23. International Narcotic Control Board, “Sustancias sicotrópicas: Estadísticas de 2006; Previsiones de las necesidades anuales para fines médicos y científicos de las sustancias incluidas en las Listas II, III y IV del Convenio de 1971 sobre sustancias sicotrópicas”, 2008.
24. El Triángulo Dorado es el área donde las fronteras de Tailandia, Laos y Myanmar se encuentran en la confluencia de los ríos Ruak y Mekong. Allí, miles de hectáreas se dedican exclusivamente al cultivo de la adormidera.
25. UNODC, “Un siglo...”, op. cit., p. 95.
26. La toma del Palacio de Justicia, denominada “Operación Antonio Nariño por los Derechos del Hombre” por el M-19, fue un asalto perpetrado en Bogotá, Colombia, el miércoles 6 de noviembre de 1985 por un comando de guerrilleros del Movimiento 19 de abril (M-19) al Palacio de Justicia colombiano. El M-19 mantuvo a cerca de 350 rehenes entre magistrados, consejeros de Estado, funcionarios y empleados judiciales.

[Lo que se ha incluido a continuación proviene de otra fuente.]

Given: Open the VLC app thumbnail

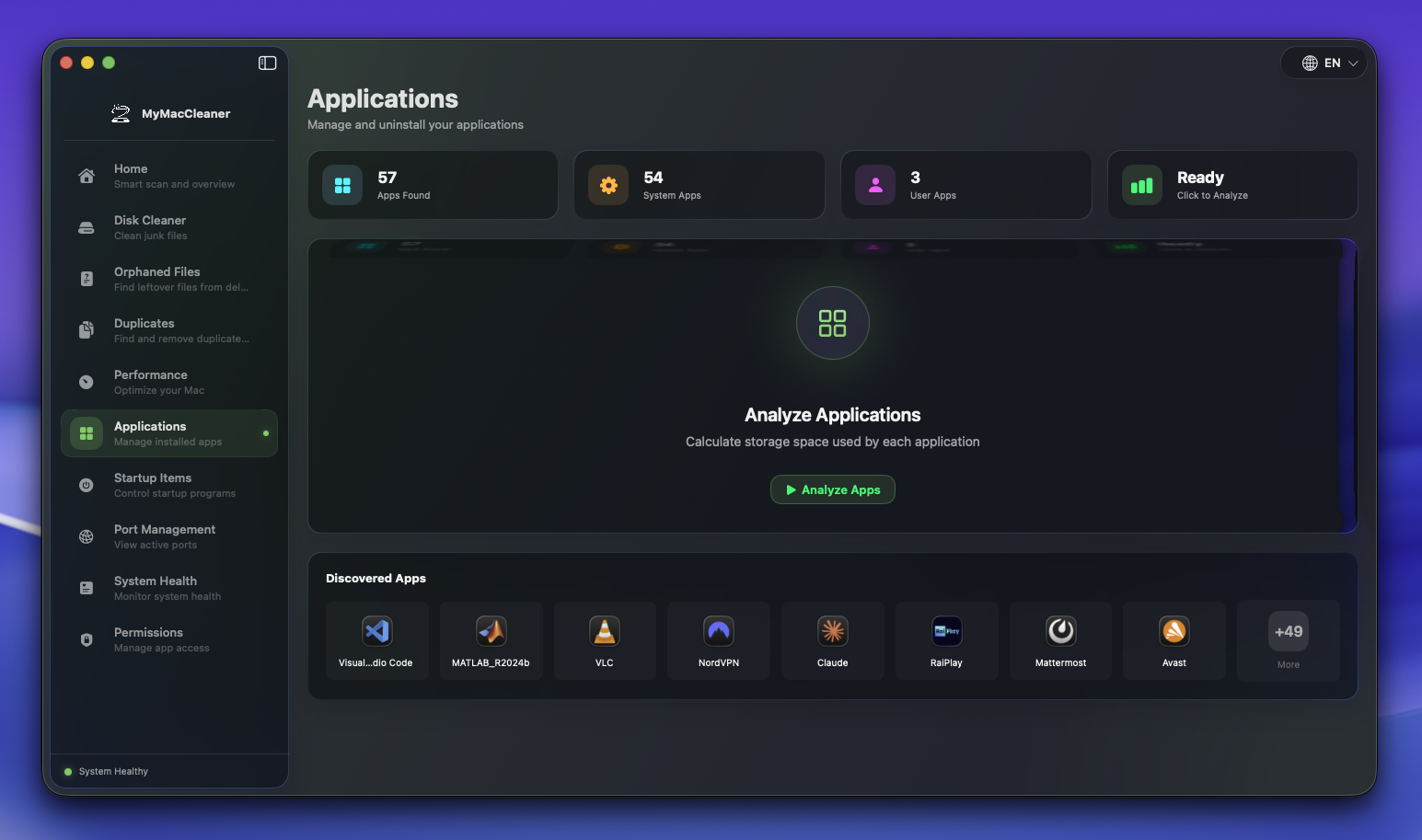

La Policía Nacional y el Ejército Colombiano rodearon el edificio e iniciando una operación de retoma, que se extendió hasta el día siguiente. Como saldo, 98 personas murieron, entre ellos todos los magistrados de la Corte Suprema. Ver Behar, Olga, Noches de humo, Buenos Aires, Planeta, 1990.
27. UNODC, “Estimación de las corrientes financieras ilícitas provenientes del tráfico de drogas y otros delitos organizados transnacionales: informe de investigación”, Viena, octubre de 2011. 28. Argentina ratificó dicha Convención mediante Ley N° 25632, en agosto de 2002.
29. Cornejo, Abel, Estupefacientes, Santa Fe, Rubinzal-Culzoni, 4ª ed., 2018.
30. La jurisprudencia argentina ya había condenado la visión totalitaria de la Ley N° 20771, y así declaró la inconstitucionalidad del art. 6, en cuanto penaba a los consumidores privados de estupefacientes, en la creencia de que ello afectaba su derecho a la privacidad e intimidad cuando se afecten intereses de terceros (Ver precedentes de la CSJN “Bazterrica” y “Capalbo”). Lamentablemente, luego desanduvo este venturoso camino, y retomó la criminalización (precedente “Montalvo”).
31. Ante la evidencia de que la Ley debía preocuparse en el narcotráfico a gran escala y no dilapidar recursos en perseguir a consumidores privados y en escala doméstica, el 25 de agosto de 2009, la Corte Suprema de Justicia de la Nación revirtió la tesitura ya mencionada en “Montalvo” y emitió el fallo “Arriola”, donde se marcaba esta posición de desincriminar al consumidor privado y ocasional (que en su momento planteó con “Bazterrica” y “Capalbo”, según mencionáramos ya), y en tratar debidamente al adicto, proveyéndole de herramientas y no criminalizándolo. Hasta entonces, la jurisprudencia, alineada con la política criminal, había evitado referirse a la inconstitucionalidad de la Ley N° 23737, en cuanto penaba conductas privadas que no afectaban la salud de terceros.